Boş evi tam işgal etmişken birden polis gelirse, hiç çekinmeden “Ben squatter’ım, gece hırsızı değilim!” deyiniz. Hiçbir suç işlemediğinizi, dolayısıyla polisi ilgilendirecek bir durum olmadığını iddia ediniz. Konu, sizinle işgal ettiğiniz evin sahibi arasında bir konudur. Polisin bu durumu görünce çekip gitmesi gerekir. Fakat durumunuzu iyice sağlama bağlamak için yanınızda yatak, yorgan ve çarşaflarınızı da getirmiş olunuz ki, onları da polise göstererek, o eve yatmak üzere girmiş olduğunuzu ispat edebilesiniz. 
Bazı squatter’lar boş bir evi işgal etmeden önce en yakın polis karakoluna önceden haber verip yapacakları eylemi bildirmekte, polisin elinden yakalarını böyle kurtarmaktadırlar.

YASAL SORUMLULUK

Boş bir evi işgal ederken güç ve şiddet kullanmadığınız sürece yasaları çiğnemiş sayılmazsınız. Yasalara göre, boş bir eve pencereden girmek ya da kapıyı açıp girmek “güç kullanma, şiddet” sayılmıyor. Bu nedenle, boş bir evi işgal ederken kapı, pencere kırmamaya özen gösteriniz. Varsayalım, kırdınız! İşte o zaman, etraftan görünmemeye, yakalanmamaya çalışınız. Polis gelirse de niyetinizin hırsızlık olmadığını söyleyiniz. Sizi karakola götürmek isterse, önce neyle suçlandığınızı yüzünüze söylemesini, sonra tutuklamasını isteyiniz. İfade vermeyiniz. İfade imzalamayınız. Bu konuda yasalar çok karmaşıktır. Niyetiniz hırsızlık olmadığı sürece sizi boş bir eve girerken yakalamaları, suçlu olduğunuzu kanıtlamaya yeterli değildir!
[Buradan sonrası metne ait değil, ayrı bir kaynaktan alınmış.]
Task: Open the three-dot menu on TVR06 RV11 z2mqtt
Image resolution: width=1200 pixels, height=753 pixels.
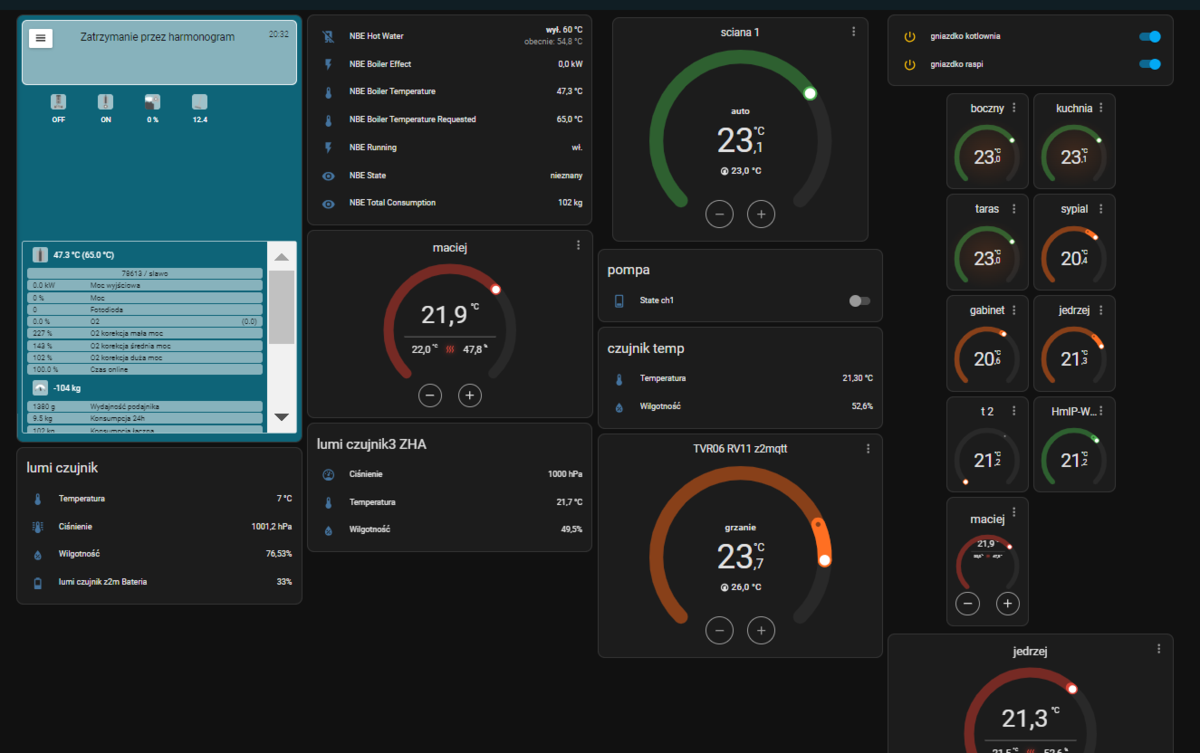Action: click(x=868, y=449)
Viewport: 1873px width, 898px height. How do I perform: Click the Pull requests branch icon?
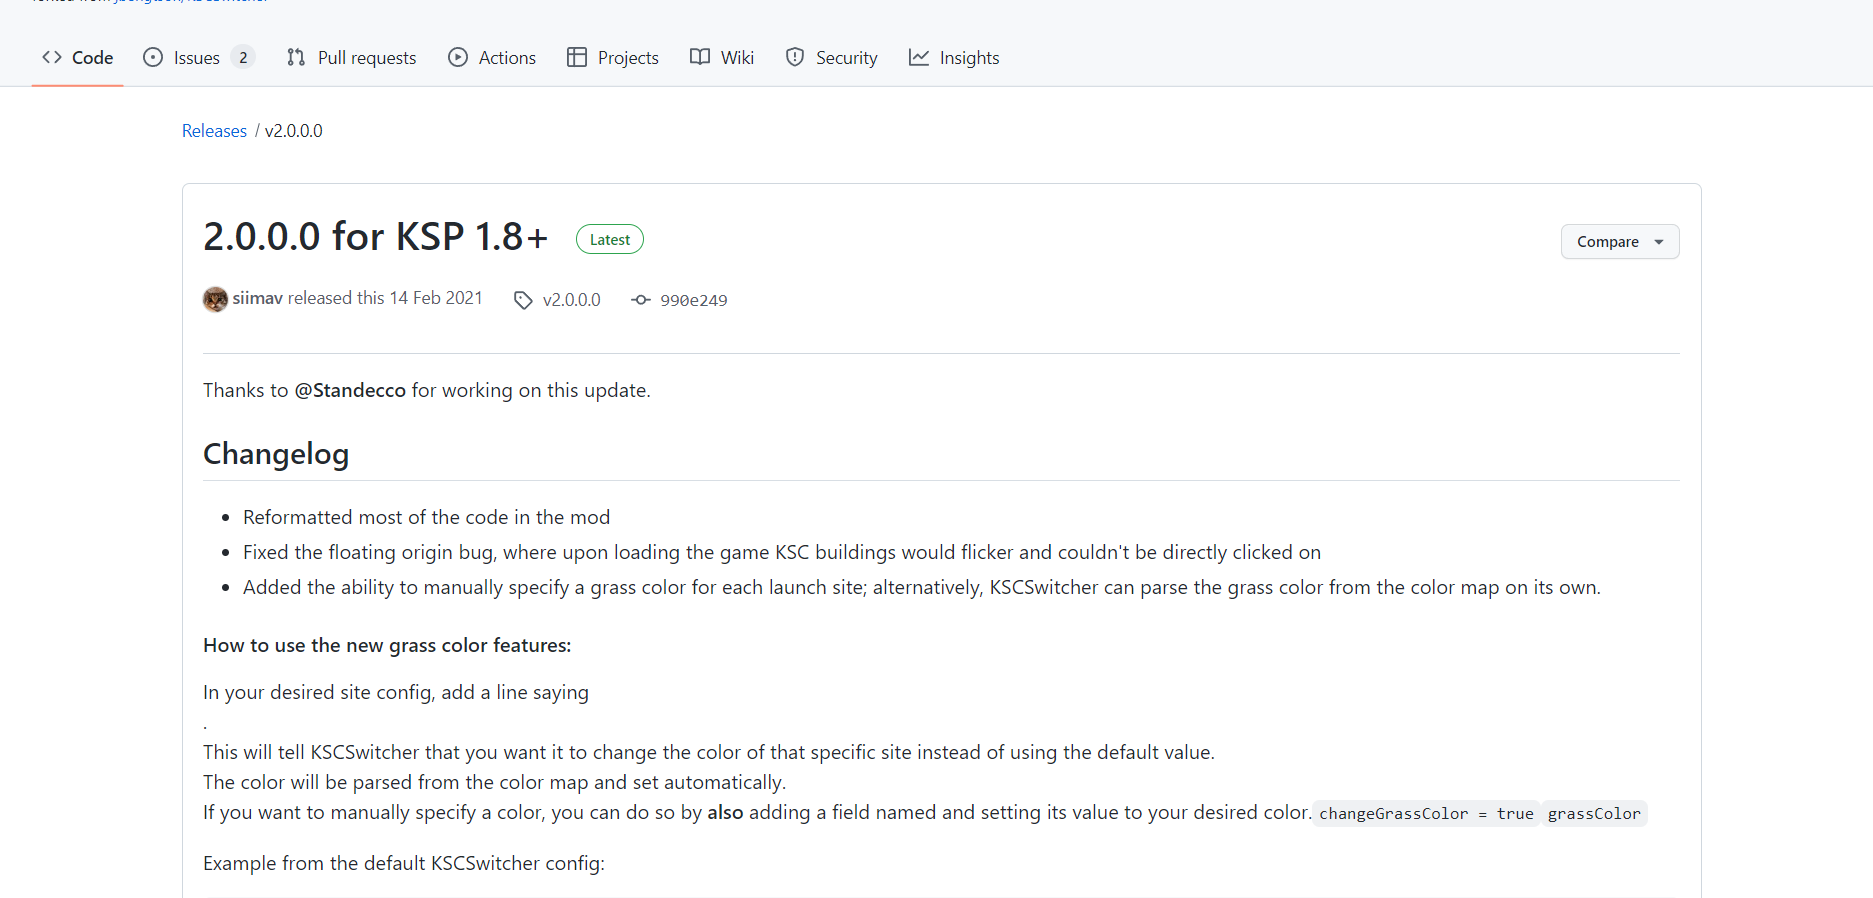(x=296, y=58)
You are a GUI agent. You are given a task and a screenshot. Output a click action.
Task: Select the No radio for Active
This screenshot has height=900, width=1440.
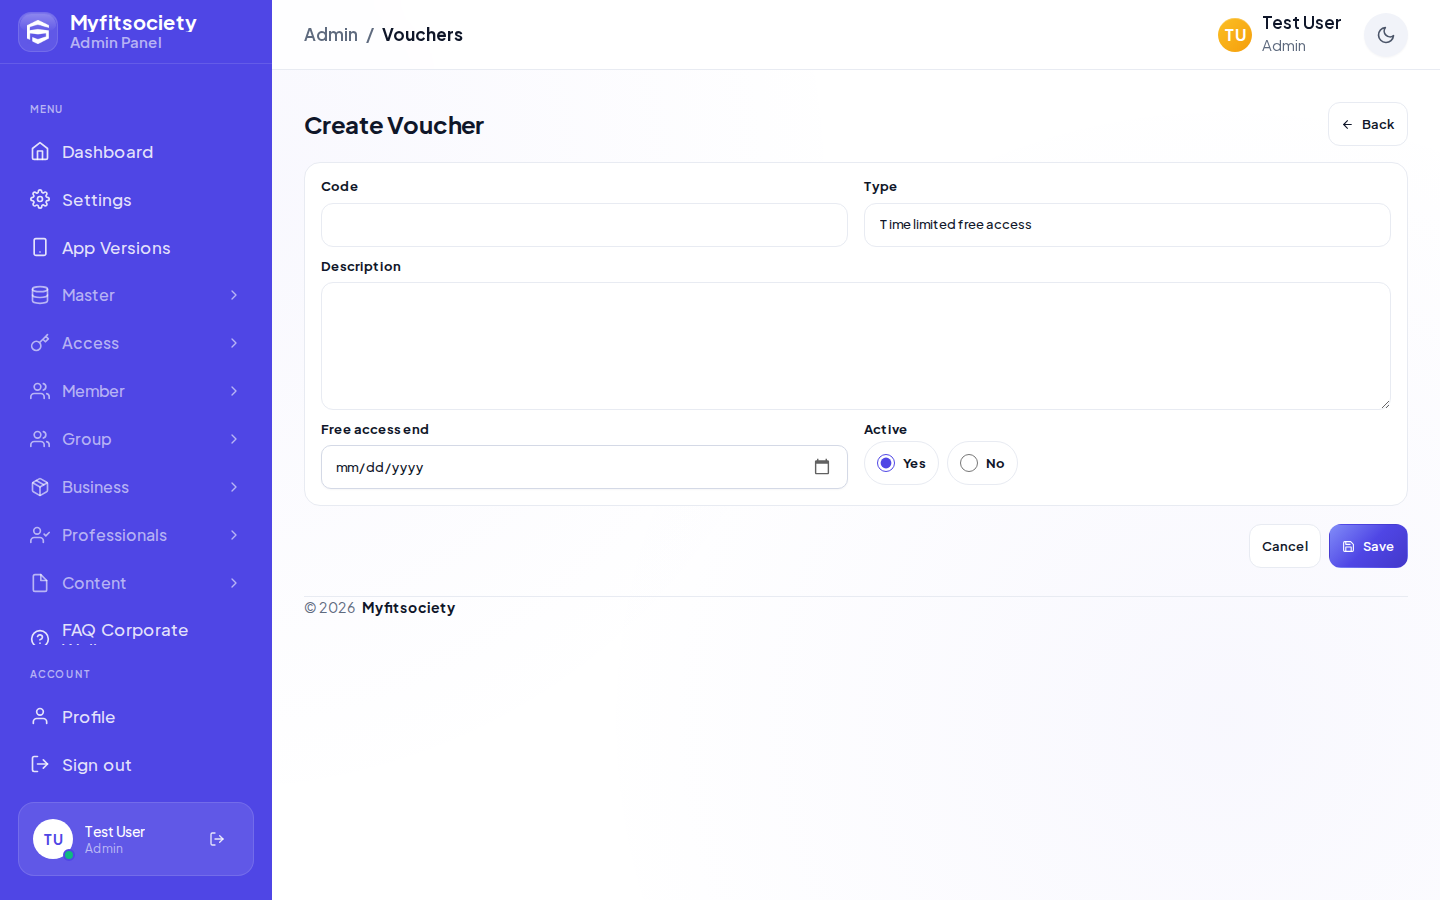coord(969,463)
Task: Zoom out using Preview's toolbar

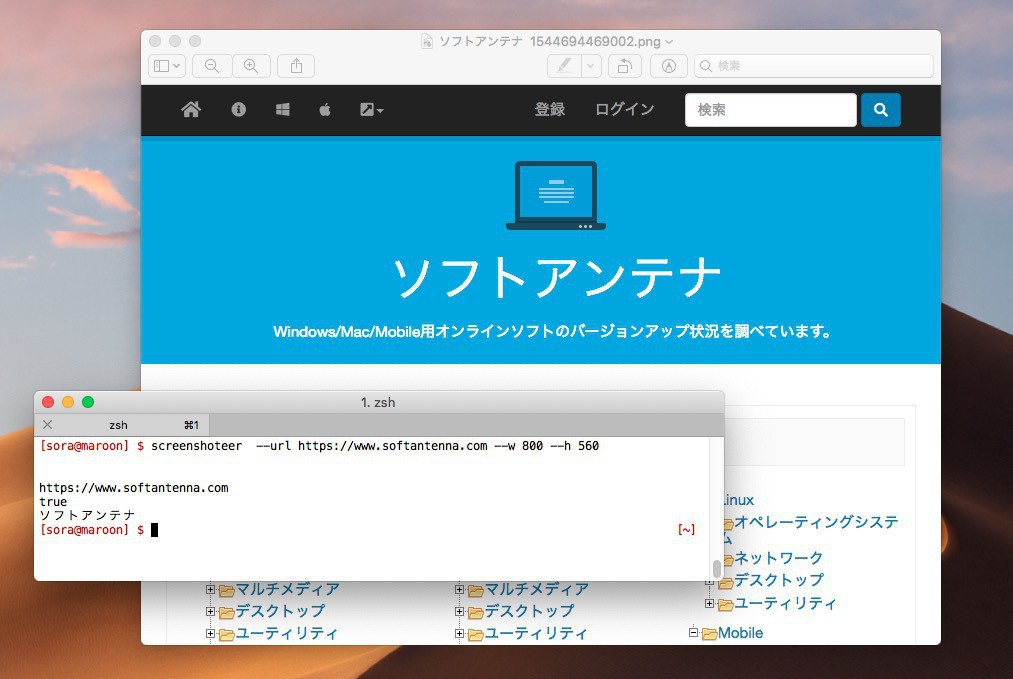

İŞGALDEN SONRA YAPILACAKLAR

Evin işgali tamamlandıktan sonra en kısa zamanda komşularla tanışınız. 
Evi temizleyin, pencereleri yıkayıp perdeleri asınız. Gerekiyorsa evin ön yüzünü boyayın. En kısa zamanda gaz ve elektrik dairelerine gidip evin sahipleri gibi hesap açtırıp depozite yatırınız. Böylece sonradan elektrik ve gazı bedava kullanmış oldoğunuz iddia edilerek başınıza sorun çıkarılmaz.

***
İşgalcinin El Kitabı’ nın geri kalan bölümlerinde; “Mahkemeye Verildiğinizde Yapacaklarınız”, “Evden Atılma Kararına Karşı Savaşım” başlıkları altında ayrıntılı bilgi verilmekte ve Londra’daki Squatter’ların adresleri, telefon numaraları iletilmektedir.